WEST DORSET: One of the oldest set of sisters in the country has died at the aged of 109.

Hilda Greening died just after her younger sister Eugenie, known as Jean, Underwood from Charmouth celebrated her 107th birthday and the youngest, Mary Hunt, made 100.

Three years ago the trio of sisters were making a bid to get into the Guinness Book of Records as the oldest trio of sisters in the country with a then combined age of 308 – when Mrs Greening died their combined age was 316.

Mrs Underwood celebrated her 107th birthday in June at the Bymead House Nursing Home in Charmouth, where she has lived for seven years.

Mrs Underwood's daughter Janet Cowburn from Bridport said her mum was now 107 and wasn’t really aware that her older sister had died. She said the record attempt was dropped after her mum’s health deteriorated.

“My auntie was 109 when she died. I did tell my mum, who is now 107 and bedridden but I don’t think it has sunk in.

“The youngest sister is now in hospital having been diagnosed with bowel cancer – she was 100 in April.

“It is hard to know why they’ve lived so long – it must have been a good life I suppose.

“I think they’ve enjoyed their lives until the last few years. My auntie didn’t want to live any longer. But she was with it up until the end. They saw so many changes.

“When they were small and when they first got married money was tight and they had to be careful.

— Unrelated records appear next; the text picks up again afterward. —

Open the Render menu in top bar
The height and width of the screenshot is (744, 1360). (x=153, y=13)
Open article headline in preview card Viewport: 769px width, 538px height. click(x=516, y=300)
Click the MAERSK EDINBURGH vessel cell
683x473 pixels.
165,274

They often used to say everything was a lot easier now.”

Mrs Underwood has been living at Bymead for seven years after suffering a stroke.

At the last count the trio of sisters had 12 children, 17 grandchildren, and 29 great grandchildren.

The sisters are the daughters of farm labourer Harry Wasley and wife Julia and they grew up in a one-bedroom cottage in Gloucestershire.

The sisters all left school in their early teens to go into service and Mrs Underwood was a housemaid in London before meeting husband Arthur, marrying him in 1940. Mrs Underwood joined the Land Army during the Second World War, but Mrs Cowburn said her mother spoke very little of her past.

The couple worked in stately homes and previously lived in Queen Camel, Somerset, before coming to Dorset to live and work, where Mr Underwood worked as a groom and Mrs Underwood as a housemaid on the Crutchley Estate in Nettlecombe.

The couple moved into the village when they retired. Mr Underwood died in 1970.

Mrs Underwood moved to sheltered accommodation in North Allington in the late 1990s before moving into Bymead.

The sisters have lived through two world wars, seen off 19 prime ministers and the reign of five monarchs.

Mrs Greening lived in a nursing home in Tewkesbury, Gloucestershire, and Mrs Hunt lives in Twyning, Gloucestershire.